In Alivia, care and support goals can be created, managed and shared digitally with everyone directly involved in achieving those goals (the care and support team).

Care and support tasks

Alivia takes the care and support goals and links them to care and support tasks of a more specific nature or care agreements that caregivers establish and distribute among themselves. Each care and support task has a responsible person and a status so that they can be followed up as effectively as possible.

Examples of care tasks include: 

  • Verification by the caregiver that medications were taken correctly and on time 
  • Daily exercises with physiotherapist to relieve knee pain
  • A caregiver from family care comes by every evening to wash the person and help them go to bed
  • Weekly therapy with psychologist to boost self-confidence and prevent depression
  • Going for walks with the neighbour 3 times a week

Care and support team

Alivia will also include a clear overview of who everyone who is taking on a role in providing the care and support – the care and support team. In addition to their names, you can quickly find out how to contact them through Alivia.

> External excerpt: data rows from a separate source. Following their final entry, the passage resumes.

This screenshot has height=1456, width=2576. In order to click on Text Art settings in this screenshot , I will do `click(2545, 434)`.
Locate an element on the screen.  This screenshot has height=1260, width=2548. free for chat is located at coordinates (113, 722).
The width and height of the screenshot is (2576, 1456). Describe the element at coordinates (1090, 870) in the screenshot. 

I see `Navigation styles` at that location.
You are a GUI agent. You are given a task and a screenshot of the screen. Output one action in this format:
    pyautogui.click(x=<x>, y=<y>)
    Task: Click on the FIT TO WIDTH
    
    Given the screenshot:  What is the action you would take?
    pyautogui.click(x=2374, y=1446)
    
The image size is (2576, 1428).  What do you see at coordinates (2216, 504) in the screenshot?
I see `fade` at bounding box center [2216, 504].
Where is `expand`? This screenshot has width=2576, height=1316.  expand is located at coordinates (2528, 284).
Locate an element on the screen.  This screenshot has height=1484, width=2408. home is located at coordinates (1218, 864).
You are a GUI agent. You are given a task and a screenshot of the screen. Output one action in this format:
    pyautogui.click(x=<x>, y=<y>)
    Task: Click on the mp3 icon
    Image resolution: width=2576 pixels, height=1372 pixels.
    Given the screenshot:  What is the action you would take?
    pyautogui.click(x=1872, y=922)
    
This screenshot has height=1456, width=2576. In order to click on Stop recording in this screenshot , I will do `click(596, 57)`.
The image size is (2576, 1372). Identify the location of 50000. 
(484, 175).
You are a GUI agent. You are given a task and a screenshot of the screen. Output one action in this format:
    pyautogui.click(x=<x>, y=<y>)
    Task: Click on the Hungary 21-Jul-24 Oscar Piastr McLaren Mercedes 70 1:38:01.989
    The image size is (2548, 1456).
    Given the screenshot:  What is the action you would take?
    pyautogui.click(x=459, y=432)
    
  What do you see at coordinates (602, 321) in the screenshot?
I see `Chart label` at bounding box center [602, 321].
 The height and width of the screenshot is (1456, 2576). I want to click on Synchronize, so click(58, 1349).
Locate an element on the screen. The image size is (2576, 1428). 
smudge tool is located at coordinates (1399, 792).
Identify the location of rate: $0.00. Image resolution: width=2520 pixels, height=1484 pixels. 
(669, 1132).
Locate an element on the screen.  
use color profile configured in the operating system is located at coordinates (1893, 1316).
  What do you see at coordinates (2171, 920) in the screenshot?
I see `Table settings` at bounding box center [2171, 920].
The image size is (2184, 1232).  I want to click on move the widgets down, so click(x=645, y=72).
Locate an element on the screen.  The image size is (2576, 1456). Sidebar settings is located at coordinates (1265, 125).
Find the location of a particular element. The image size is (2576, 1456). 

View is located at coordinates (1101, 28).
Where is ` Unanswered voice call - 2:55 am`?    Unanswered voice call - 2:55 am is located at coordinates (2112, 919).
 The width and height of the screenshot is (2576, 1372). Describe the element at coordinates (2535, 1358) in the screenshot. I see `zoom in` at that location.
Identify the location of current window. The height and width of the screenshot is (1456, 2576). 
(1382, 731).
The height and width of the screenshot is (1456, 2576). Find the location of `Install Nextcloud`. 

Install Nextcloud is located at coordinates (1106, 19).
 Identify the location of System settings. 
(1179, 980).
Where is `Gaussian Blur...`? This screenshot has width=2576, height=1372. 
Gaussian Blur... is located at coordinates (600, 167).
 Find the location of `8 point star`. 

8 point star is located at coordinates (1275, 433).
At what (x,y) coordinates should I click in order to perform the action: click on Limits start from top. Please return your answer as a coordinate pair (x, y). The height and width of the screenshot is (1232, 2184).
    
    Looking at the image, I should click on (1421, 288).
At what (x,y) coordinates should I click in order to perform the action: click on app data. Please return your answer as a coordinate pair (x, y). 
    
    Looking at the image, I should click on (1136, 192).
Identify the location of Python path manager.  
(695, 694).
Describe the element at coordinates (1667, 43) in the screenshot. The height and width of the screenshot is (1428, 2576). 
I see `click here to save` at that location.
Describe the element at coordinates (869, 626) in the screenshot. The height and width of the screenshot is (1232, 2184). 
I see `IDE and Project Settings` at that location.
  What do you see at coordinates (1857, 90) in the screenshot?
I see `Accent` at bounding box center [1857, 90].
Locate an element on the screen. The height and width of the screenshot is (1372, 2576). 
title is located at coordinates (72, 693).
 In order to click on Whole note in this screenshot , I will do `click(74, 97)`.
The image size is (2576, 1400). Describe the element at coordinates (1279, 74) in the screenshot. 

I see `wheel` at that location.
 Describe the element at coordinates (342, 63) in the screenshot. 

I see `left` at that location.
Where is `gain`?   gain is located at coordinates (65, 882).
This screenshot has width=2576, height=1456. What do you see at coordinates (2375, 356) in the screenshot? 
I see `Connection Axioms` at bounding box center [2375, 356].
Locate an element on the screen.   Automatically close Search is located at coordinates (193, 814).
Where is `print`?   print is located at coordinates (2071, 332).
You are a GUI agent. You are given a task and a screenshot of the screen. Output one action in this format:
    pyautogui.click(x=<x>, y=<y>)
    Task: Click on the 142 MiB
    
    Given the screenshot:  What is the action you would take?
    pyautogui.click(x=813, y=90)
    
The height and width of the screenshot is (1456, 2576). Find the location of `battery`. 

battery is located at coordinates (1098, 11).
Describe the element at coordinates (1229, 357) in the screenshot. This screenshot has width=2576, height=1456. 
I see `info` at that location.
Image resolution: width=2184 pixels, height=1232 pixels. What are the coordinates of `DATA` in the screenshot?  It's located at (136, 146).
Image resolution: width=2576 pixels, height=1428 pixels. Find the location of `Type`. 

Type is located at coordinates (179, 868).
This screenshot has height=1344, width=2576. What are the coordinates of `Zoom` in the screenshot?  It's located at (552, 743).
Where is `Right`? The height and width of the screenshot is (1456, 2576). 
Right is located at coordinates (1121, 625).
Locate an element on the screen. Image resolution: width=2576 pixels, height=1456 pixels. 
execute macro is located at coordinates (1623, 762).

These include both informal caregivers (neighbour, children, spouse, etc.) and professional caregivers from the health and welfare sector (social worker, general practitioner, physiotherapist, family support worker, endocrinologist, home care services, etc.).

In Alivia, each of these people is assigned a role.

A care coordinator may be designated from within the team by mutual agreement:

  • The care coordinator keeps an overview of the care and support plan and monitors the situation to ensure that everyone is carrying out their tasks. If the person with a care and support need takes on this coordination themselves, this is known as self-management. This self-management is always the starting point.
  • In cases where this person is unable or unwilling to take on coordination or the care need is too complex (e.g. a care and support team with care providers from different disciplines or rapidly evolving care and support needs), a care provider belonging to the care and support team takes on this care coordination.

Communication

Care providers (from health and welfare), informal carers and the individuals with care and support needs must be able to communicate with each other easily and securely about the care and support plan or about (and with) the person in question. These are messages that are not urgent, but are still important in order to keep the patient and each of the care providers involved informed about what has happened, what to take into account, unexpected events, etc.

This begins by keeping a diary or journal. At the moment, this is often done in writing, such as in a notebook left on the patient's kitchen table. This poses all manner of risks in terms of safety and accuracy.

Alivia will enable all this to take place in a secure and easily shareable way in the form of short pieces of text, a photo and possibly an attachment.